Giornata del Ricordo: 10 febbraio. Poco prima, Giornata della Memoria: 27 gennaio. Innanzi tutto, mi si lasci dire che appare davvero difficile da accettare il paragone tra un fatto storico come la Shoa, che ha una sua unicità terribile nella vicenda dell’umanità, e una serie di eventi che certamente tragici, rientrano tra le “normali”, per quanto variamente efferate, vicissitudini dei conflitti bellici. In secondo luogo, posso aggiungere che questo proliferare di memorie obbligate e “condivise” (altre proposte di leggi e leggine si annunciano o si richiedono per istituirne, finché avremo un calendario senza più un giorno libero) sta rendendo stucchevole ogni ricordo? E lo sta mercificando e banalizzando?

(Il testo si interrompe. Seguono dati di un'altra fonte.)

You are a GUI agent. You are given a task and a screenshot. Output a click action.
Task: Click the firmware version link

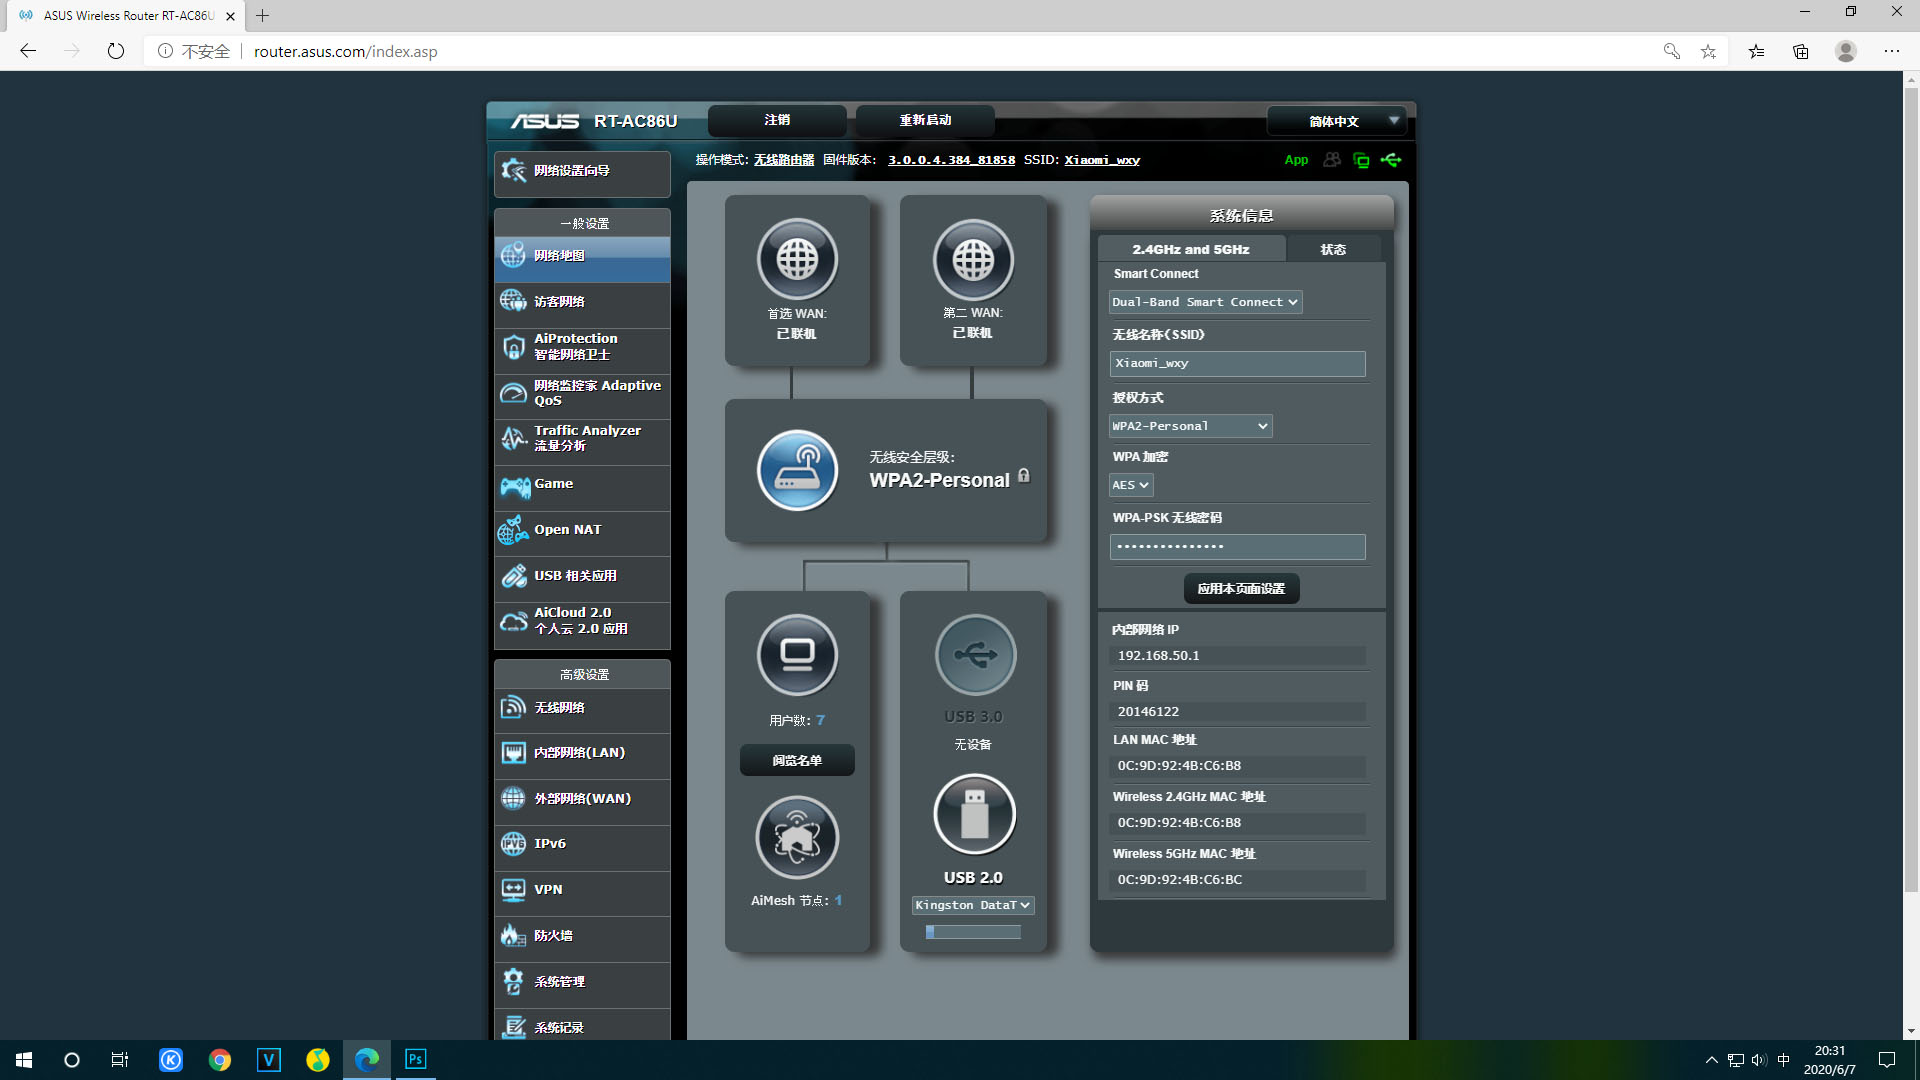951,160
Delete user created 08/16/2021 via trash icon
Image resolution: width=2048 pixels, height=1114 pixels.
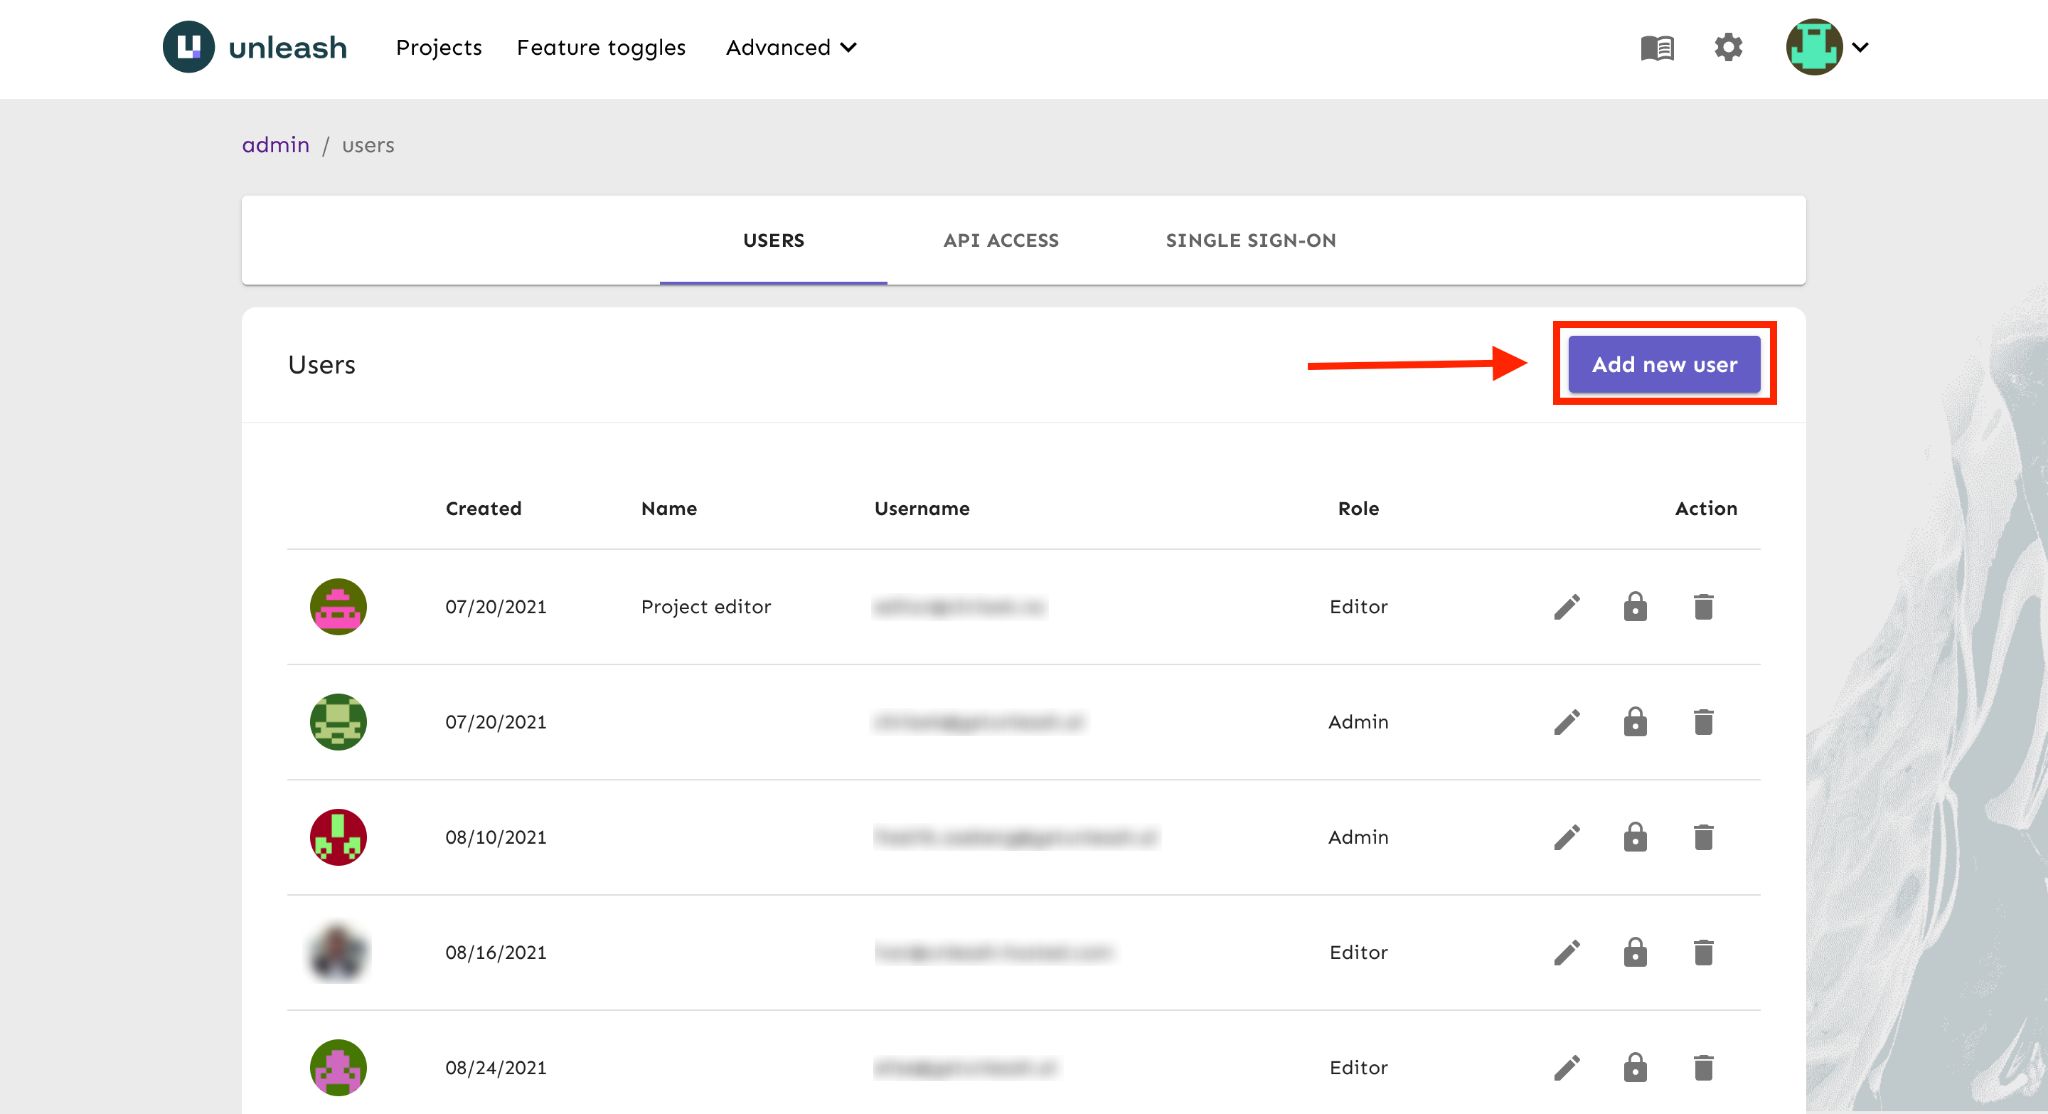coord(1703,952)
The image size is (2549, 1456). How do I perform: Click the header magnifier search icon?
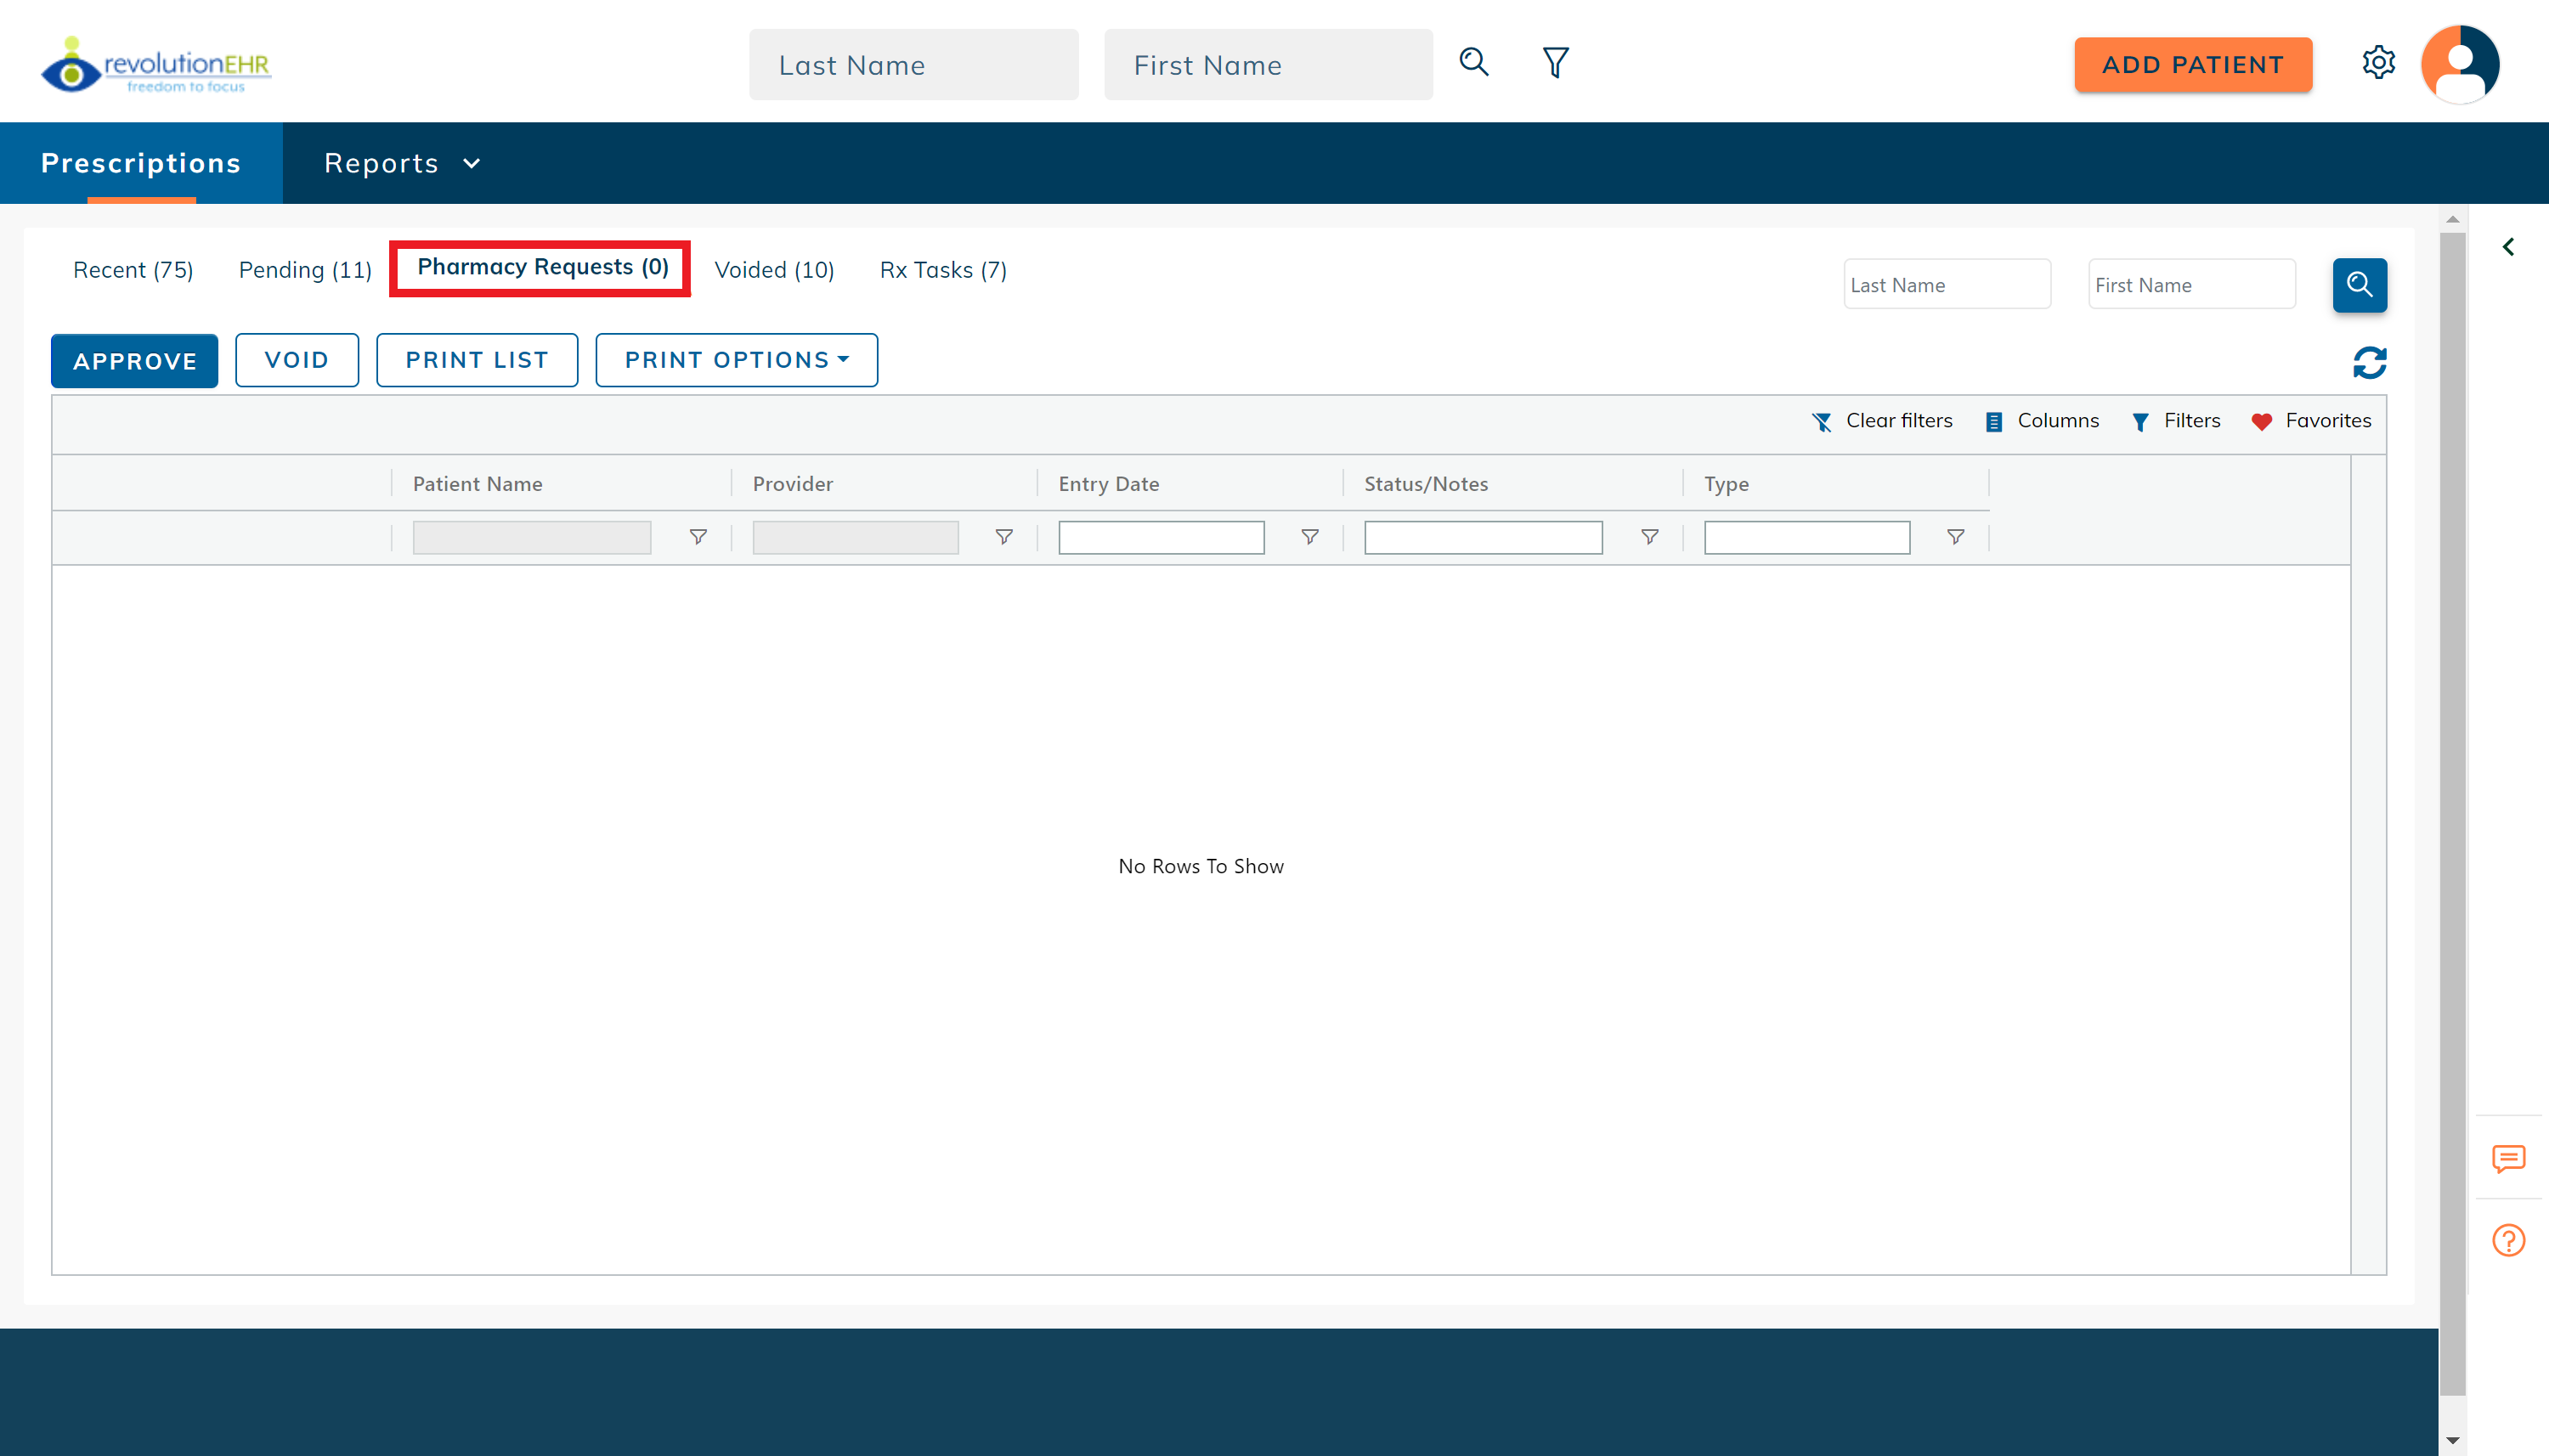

Ma vengo alle foibe. Ieri un giornalista di Radio Rai mi telefona e mi chiede se oggi sarei stato disponibile a partecipare a un programma sulla Giornata del Ricordo; rispondo di sì. E allora lui comincia a farmi una “preintervista”; mi vuole sondare. E mi domanda se non ritenga che oggi questa data sia finalmente davvero condivisa, e che ormai anche chi la respingeva la accoglie, e che gli errori del passato sono stati riconosciuti, e così via. Cercando di frenare il fastidio naturale davanti a domande che pretendono di indirizzare l’interrogato, facendogli fornire la risposta attesa dall’interrogante, esprimo il mio disaccordo. E davanti al suo stupore, gli spiego che sulle foibe da anni si sono condotti studi attendibili, e misconosciuti, da parte di gruppi di studiosi, collocati in particolare nelle zone di confine tra Italia e ex Jugoslavia, dentro o comunque vicino agli Istituti storici della Resistenza. E che su questa vicenda si sono fornite cifre del tutto fasulle, che sono variate a seconda dello spirare dei venti politici; con un vergognoso cedimento persino degli autori dei manuali di storia, che hanno ampliato a dismisura nel corso degli ultimi quindici-vent’anni, il totale degli infoibati.